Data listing
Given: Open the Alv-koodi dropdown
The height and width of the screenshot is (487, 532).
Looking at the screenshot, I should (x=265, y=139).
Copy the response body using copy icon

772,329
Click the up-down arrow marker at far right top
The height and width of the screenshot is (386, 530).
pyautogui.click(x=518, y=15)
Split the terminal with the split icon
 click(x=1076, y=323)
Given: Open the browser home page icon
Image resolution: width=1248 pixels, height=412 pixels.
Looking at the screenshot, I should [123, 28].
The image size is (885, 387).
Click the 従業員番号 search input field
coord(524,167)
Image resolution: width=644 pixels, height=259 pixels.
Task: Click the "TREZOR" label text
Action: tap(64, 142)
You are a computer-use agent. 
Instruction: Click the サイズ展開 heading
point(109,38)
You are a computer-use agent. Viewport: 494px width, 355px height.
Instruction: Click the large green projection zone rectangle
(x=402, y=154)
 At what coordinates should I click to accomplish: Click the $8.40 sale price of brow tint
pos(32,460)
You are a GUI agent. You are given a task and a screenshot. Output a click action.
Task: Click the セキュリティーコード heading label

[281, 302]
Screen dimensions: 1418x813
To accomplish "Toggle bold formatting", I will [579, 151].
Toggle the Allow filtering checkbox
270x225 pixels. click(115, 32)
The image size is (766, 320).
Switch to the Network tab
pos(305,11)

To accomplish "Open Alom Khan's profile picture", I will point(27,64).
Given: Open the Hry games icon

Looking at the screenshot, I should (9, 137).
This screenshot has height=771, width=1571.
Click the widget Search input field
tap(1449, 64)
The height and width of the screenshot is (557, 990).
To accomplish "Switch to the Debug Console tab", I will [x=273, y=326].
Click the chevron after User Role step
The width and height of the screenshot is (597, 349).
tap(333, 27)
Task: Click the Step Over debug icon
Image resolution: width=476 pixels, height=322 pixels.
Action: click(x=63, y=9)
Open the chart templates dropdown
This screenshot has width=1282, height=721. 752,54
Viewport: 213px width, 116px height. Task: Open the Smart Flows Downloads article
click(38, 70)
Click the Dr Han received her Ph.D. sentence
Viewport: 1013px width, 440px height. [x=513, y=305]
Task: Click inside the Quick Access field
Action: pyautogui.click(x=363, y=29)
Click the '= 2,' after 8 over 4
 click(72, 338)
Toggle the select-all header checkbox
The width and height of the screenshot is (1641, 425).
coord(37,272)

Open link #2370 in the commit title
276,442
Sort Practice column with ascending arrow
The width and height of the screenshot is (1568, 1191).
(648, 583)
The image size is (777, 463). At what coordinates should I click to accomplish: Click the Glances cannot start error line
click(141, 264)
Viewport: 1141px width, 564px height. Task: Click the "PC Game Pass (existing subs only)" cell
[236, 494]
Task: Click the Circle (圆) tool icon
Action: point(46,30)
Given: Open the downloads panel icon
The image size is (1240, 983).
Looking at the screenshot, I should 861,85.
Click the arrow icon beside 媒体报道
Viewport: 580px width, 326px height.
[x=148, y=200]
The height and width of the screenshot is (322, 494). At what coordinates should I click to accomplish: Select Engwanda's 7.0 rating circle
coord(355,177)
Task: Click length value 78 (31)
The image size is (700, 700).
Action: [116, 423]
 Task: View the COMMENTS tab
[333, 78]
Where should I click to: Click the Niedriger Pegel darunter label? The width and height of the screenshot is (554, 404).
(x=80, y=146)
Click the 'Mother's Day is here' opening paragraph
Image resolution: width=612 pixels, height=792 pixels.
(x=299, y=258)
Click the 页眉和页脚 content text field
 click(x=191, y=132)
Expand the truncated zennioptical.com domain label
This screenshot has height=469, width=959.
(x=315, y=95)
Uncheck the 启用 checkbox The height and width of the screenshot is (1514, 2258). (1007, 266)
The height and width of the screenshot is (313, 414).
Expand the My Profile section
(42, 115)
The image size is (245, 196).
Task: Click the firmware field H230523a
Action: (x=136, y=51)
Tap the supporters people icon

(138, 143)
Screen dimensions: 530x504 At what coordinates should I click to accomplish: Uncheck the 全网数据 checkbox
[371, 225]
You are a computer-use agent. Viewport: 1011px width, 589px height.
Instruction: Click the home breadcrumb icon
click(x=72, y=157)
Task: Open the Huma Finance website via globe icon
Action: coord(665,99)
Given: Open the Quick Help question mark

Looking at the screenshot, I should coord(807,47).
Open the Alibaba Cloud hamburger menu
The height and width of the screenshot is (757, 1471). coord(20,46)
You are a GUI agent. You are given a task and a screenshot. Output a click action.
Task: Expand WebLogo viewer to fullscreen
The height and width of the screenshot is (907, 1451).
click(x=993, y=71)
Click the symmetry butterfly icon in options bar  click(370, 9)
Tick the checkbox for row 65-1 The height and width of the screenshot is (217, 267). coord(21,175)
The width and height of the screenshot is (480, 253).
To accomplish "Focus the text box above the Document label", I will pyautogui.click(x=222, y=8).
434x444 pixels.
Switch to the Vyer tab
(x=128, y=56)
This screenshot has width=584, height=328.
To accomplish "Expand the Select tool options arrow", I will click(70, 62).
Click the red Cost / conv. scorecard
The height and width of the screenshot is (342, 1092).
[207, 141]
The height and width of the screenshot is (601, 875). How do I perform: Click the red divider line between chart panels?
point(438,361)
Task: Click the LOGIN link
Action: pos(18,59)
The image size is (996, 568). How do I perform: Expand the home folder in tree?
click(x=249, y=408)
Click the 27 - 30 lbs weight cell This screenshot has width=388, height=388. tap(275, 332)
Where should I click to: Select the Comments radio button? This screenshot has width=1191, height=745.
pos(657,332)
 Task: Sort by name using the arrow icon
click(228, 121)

**Work instructions:** Lay out the material above as a JSON list of strings, one string per line, leaving out blank lines.

**Problem solution:**
[
  "Given: Open the Alv-koodi dropdown",
  "The height and width of the screenshot is (487, 532).",
  "Looking at the screenshot, I should (x=265, y=139).",
  "Copy the response body using copy icon",
  "772,329",
  "Click the up-down arrow marker at far right top",
  "The height and width of the screenshot is (386, 530).",
  "pyautogui.click(x=518, y=15)",
  "Split the terminal with the split icon",
  " click(x=1076, y=323)",
  "Given: Open the browser home page icon",
  "Image resolution: width=1248 pixels, height=412 pixels.",
  "Looking at the screenshot, I should [123, 28].",
  "The image size is (885, 387).",
  "Click the 従業員番号 search input field",
  "coord(524,167)",
  "Image resolution: width=644 pixels, height=259 pixels.",
  "Task: Click the \"TREZOR\" label text",
  "Action: tap(64, 142)",
  "You are a computer-use agent. ",
  "Instruction: Click the サイズ展開 heading",
  "point(109,38)",
  "You are a computer-use agent. Viewport: 494px width, 355px height.",
  "Instruction: Click the large green projection zone rectangle",
  "(x=402, y=154)",
  " At what coordinates should I click to accomplish: Click the $8.40 sale price of brow tint",
  "pos(32,460)",
  "You are a GUI agent. You are given a task and a screenshot. Output a click action.",
  "Task: Click the セキュリティーコード heading label",
  "[281, 302]",
  "Screen dimensions: 1418x813",
  "To accomplish \"Toggle bold formatting\", I will [579, 151].",
  "Toggle the Allow filtering checkbox",
  "270x225 pixels. click(115, 32)",
  "The image size is (766, 320).",
  "Switch to the Network tab",
  "pos(305,11)",
  "To accomplish \"Open Alom Khan's profile picture\", I will point(27,64).",
  "Given: Open the Hry games icon",
  "Looking at the screenshot, I should (9, 137).",
  "This screenshot has height=771, width=1571.",
  "Click the widget Search input field",
  "tap(1449, 64)",
  "The height and width of the screenshot is (557, 990).",
  "To accomplish \"Switch to the Debug Console tab\", I will [x=273, y=326].",
  "Click the chevron after User Role step",
  "The width and height of the screenshot is (597, 349).",
  "tap(333, 27)",
  "Task: Click the Step Over debug icon",
  "Image resolution: width=476 pixels, height=322 pixels.",
  "Action: click(x=63, y=9)",
  "Open the chart templates dropdown",
  "This screenshot has width=1282, height=721. 752,54",
  "Viewport: 213px width, 116px height. Task: Open the Smart Flows Downloads article",
  "click(38, 70)",
  "Click the Dr Han received her Ph.D. sentence",
  "Viewport: 1013px width, 440px height. [x=513, y=305]",
  "Task: Click inside the Quick Access field",
  "Action: pyautogui.click(x=363, y=29)",
  "Click the '= 2,' after 8 over 4",
  " click(72, 338)",
  "Toggle the select-all header checkbox",
  "The width and height of the screenshot is (1641, 425).",
  "coord(37,272)",
  "Open link #2370 in the commit title",
  "276,442",
  "Sort Practice column with ascending arrow",
  "The width and height of the screenshot is (1568, 1191).",
  "(648, 583)",
  "The image size is (777, 463). At what coordinates should I click to accomplish: Click the Glances cannot start error line",
  "click(141, 264)",
  "Viewport: 1141px width, 564px height. Task: Click the \"PC Game Pass (existing subs only)\" cell",
  "[236, 494]",
  "Task: Click the Circle (圆) tool icon",
  "Action: point(46,30)",
  "Given: Open the downloads panel icon",
  "The image size is (1240, 983).",
  "Looking at the screenshot, I should 861,85.",
  "Click the arrow icon beside 媒体报道",
  "Viewport: 580px width, 326px height.",
  "[x=148, y=200]",
  "The height and width of the screenshot is (322, 494). At what coordinates should I click to accomplish: Select Engwanda's 7.0 rating circle",
  "coord(355,177)",
  "Task: Click length value 78 (31)",
  "The image size is (700, 700).",
  "Action: [116, 423]",
  " Task: View the COMMENTS tab",
  "[333, 78]",
  "Where should I click to: Click the Niedriger Pegel darunter label? The width and height of the screenshot is (554, 404).",
  "(x=80, y=146)",
  "Click the 'Mother's Day is here' opening paragraph",
  "Image resolution: width=612 pixels, height=792 pixels.",
  "(x=299, y=258)",
  "Click the 页眉和页脚 content text field",
  " click(x=191, y=132)",
  "Expand the truncated zennioptical.com domain label",
  "This screenshot has height=469, width=959.",
  "(x=315, y=95)",
  "Uncheck the 启用 checkbox The height and width of the screenshot is (1514, 2258). (1007, 266)",
  "The height and width of the screenshot is (313, 414).",
  "Expand the My Profile section",
  "(42, 115)",
  "The image size is (245, 196).",
  "Task: Click the firmware field H230523a",
  "Action: (x=136, y=51)",
  "Tap the supporters people icon",
  "(138, 143)",
  "Screen dimensions: 530x504 At what coordinates should I click to accomplish: Uncheck the 全网数据 checkbox",
  "[371, 225]",
  "You are a computer-use agent. Viewport: 1011px width, 589px height.",
  "Instruction: Click the home breadcrumb icon",
  "click(x=72, y=157)",
  "Task: Open the Huma Finance website via globe icon",
  "Action: coord(665,99)",
  "Given: Open the Quick Help question mark",
  "Looking at the screenshot, I should coord(807,47).",
  "Open the Alibaba Cloud hamburger menu",
  "The height and width of the screenshot is (757, 1471). coord(20,46)",
  "You are a GUI agent. You are given a task and a screenshot. Output a click action.",
  "Task: Expand WebLogo viewer to fullscreen",
  "The height and width of the screenshot is (907, 1451).",
  "click(x=993, y=71)",
  "Click the symmetry butterfly icon in options bar  click(370, 9)",
  "Tick the checkbox for row 65-1 The height and width of the screenshot is (217, 267). coord(21,175)",
  "The width and height of the screenshot is (480, 253).",
  "To accomplish \"Focus the text box above the Document label\", I will pyautogui.click(x=222, y=8).",
  "434x444 pixels.",
  "Switch to the Vyer tab",
  "(x=128, y=56)",
  "This screenshot has width=584, height=328.",
  "To accomplish \"Expand the Select tool options arrow\", I will click(70, 62).",
  "Click the red Cost / conv. scorecard",
  "The height and width of the screenshot is (342, 1092).",
  "[207, 141]",
  "The height and width of the screenshot is (601, 875). How do I perform: Click the red divider line between chart panels?",
  "point(438,361)",
  "Task: Click the LOGIN link",
  "Action: pos(18,59)",
  "The image size is (996, 568). How do I perform: Expand the home folder in tree?",
  "click(x=249, y=408)",
  "Click the 27 - 30 lbs weight cell This screenshot has width=388, height=388. tap(275, 332)",
  "Where should I click to: Select the Comments radio button? This screenshot has width=1191, height=745.",
  "pos(657,332)",
  " Task: Sort by name using the arrow icon",
  "click(228, 121)"
]